• [To do]:
The copy should run from the line containing "Task: Select the green x1 'Защитил' ribbon" through the last line of the entries below, exactly as written, with pictures omitted.

********************

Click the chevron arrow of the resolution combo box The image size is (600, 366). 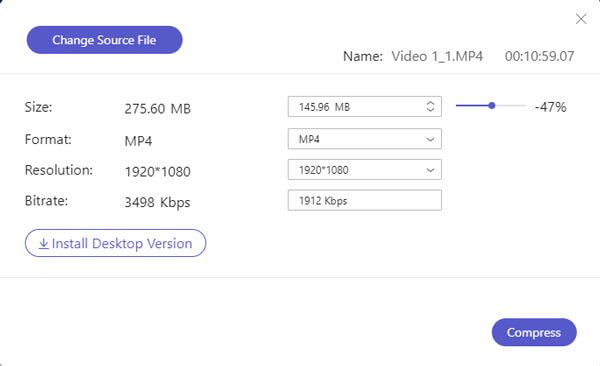(x=430, y=170)
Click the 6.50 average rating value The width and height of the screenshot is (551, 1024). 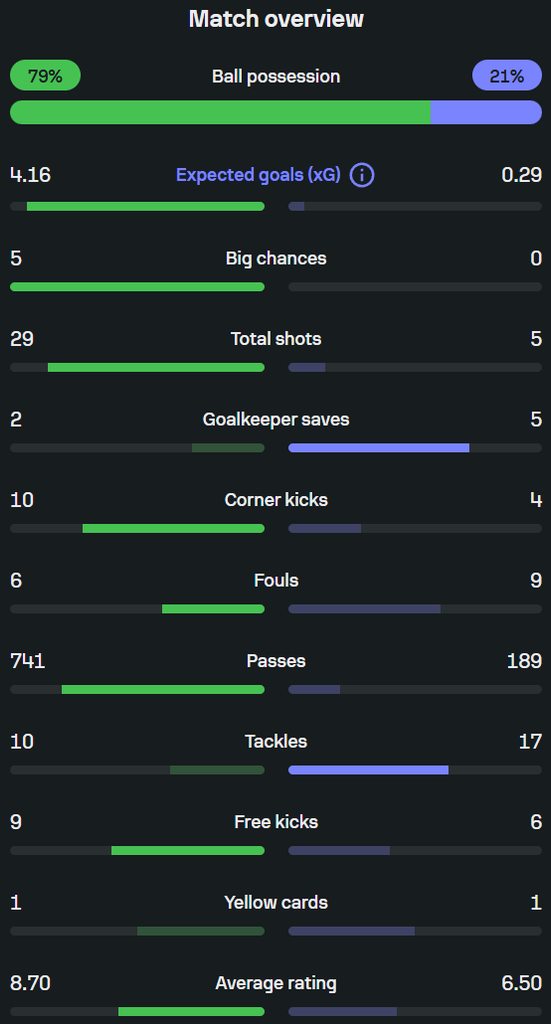[x=522, y=983]
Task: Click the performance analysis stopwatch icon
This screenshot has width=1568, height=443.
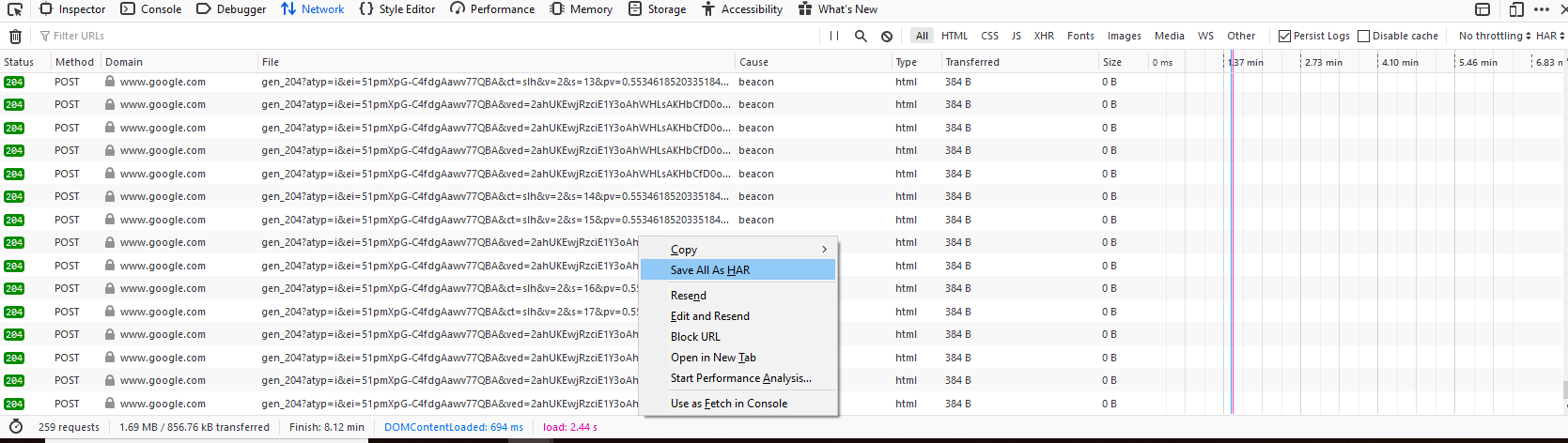Action: [x=15, y=427]
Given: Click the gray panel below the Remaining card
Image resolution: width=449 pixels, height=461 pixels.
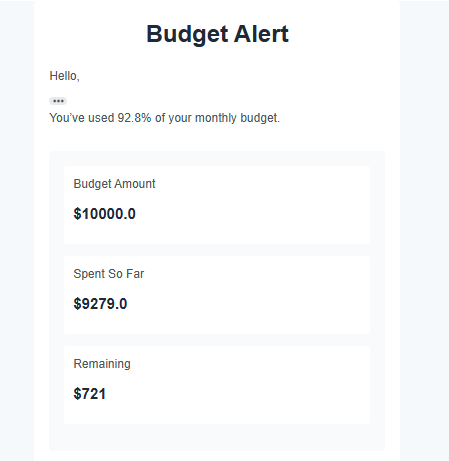Looking at the screenshot, I should click(217, 437).
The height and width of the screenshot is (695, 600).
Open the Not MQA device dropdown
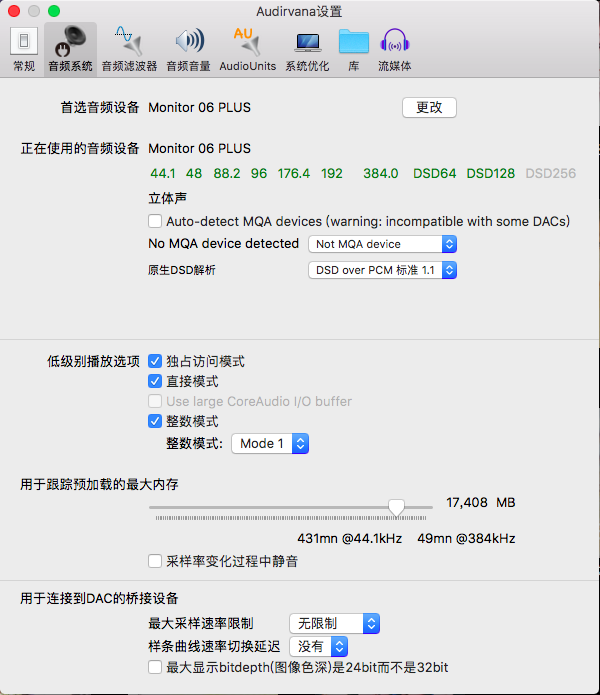pyautogui.click(x=382, y=244)
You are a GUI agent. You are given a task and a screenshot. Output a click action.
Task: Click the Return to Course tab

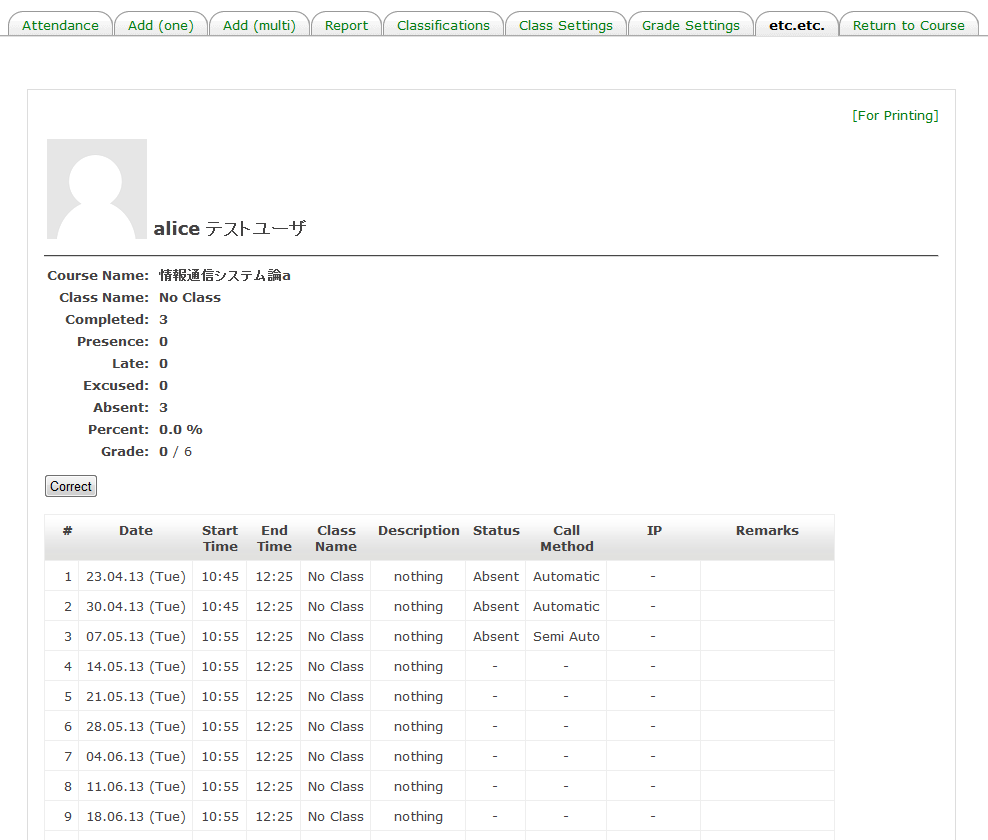pyautogui.click(x=908, y=25)
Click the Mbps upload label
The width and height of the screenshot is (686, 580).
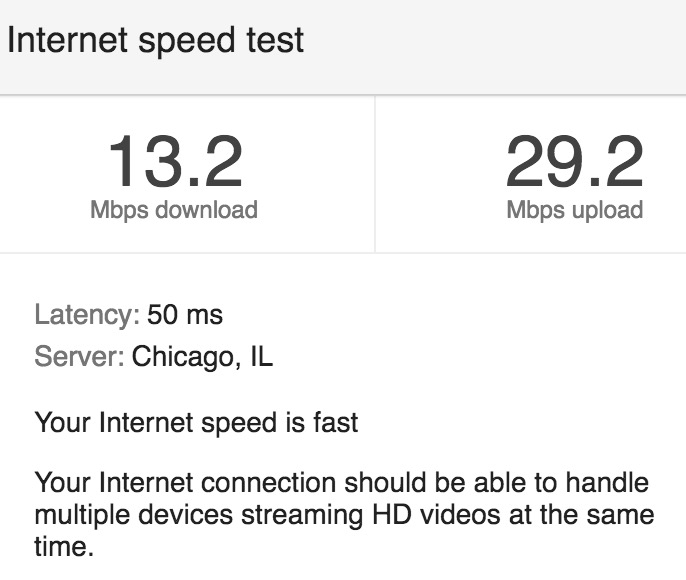[x=574, y=210]
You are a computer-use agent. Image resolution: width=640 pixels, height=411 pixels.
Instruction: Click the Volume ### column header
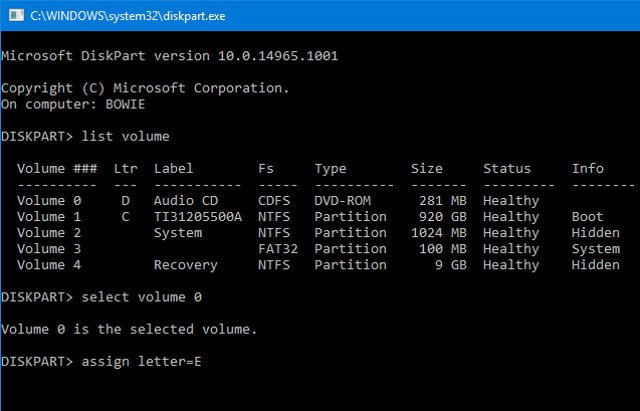pyautogui.click(x=57, y=168)
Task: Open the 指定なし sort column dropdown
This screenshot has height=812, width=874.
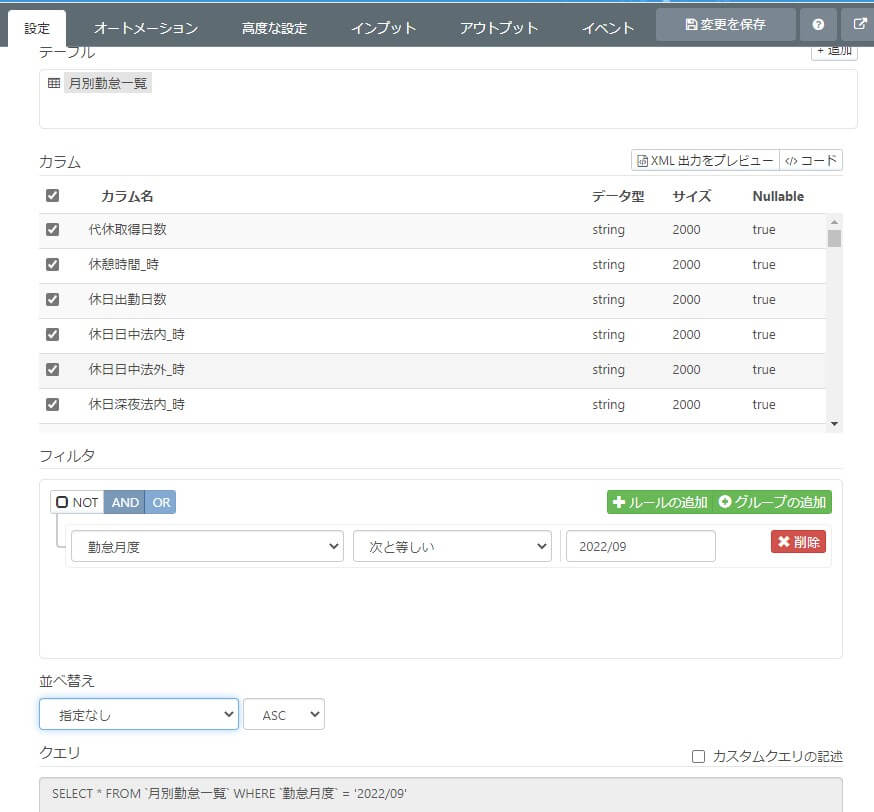Action: click(x=139, y=714)
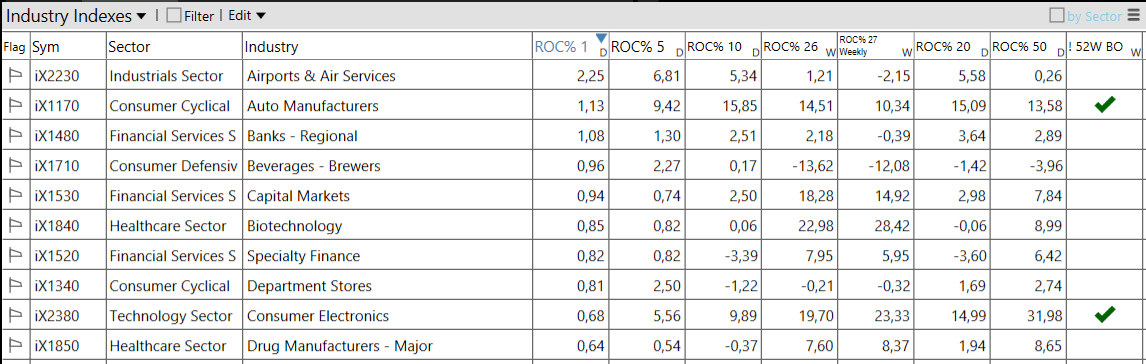Open the hamburger menu at top right
This screenshot has height=364, width=1146.
point(1134,15)
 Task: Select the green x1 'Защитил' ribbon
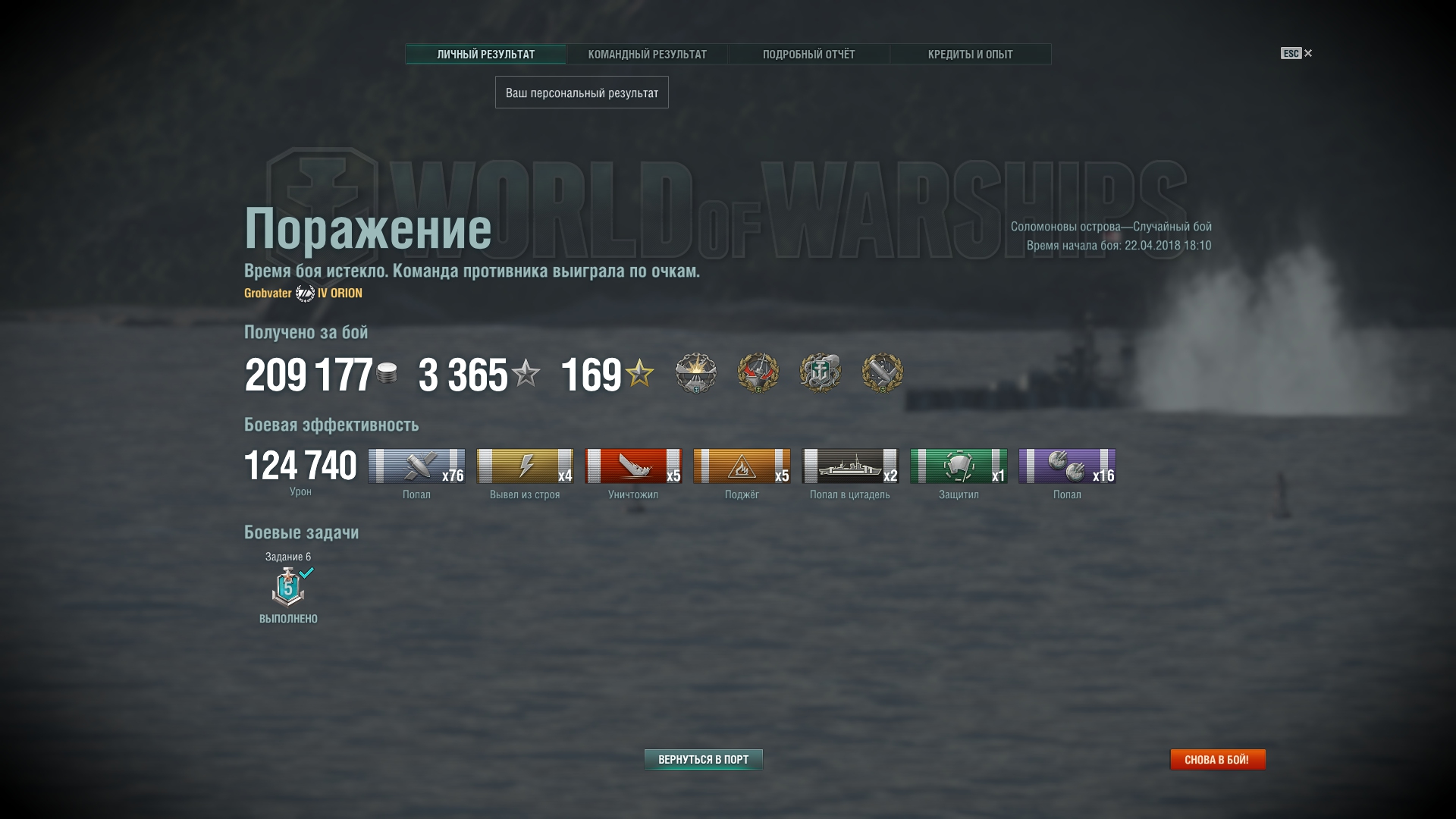tap(959, 466)
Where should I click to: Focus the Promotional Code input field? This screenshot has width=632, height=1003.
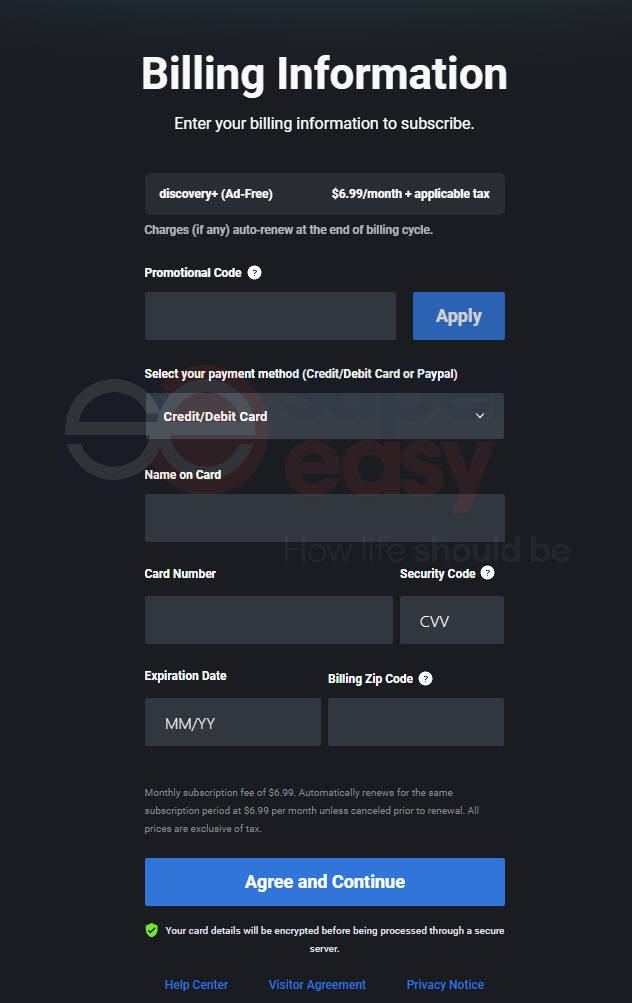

********************

• [Solution for this exercise]:
 Task: Select the green x1 'Защитил' ribbon
tap(959, 466)
Where should I click to: Focus the Promotional Code input field? This screenshot has width=632, height=1003.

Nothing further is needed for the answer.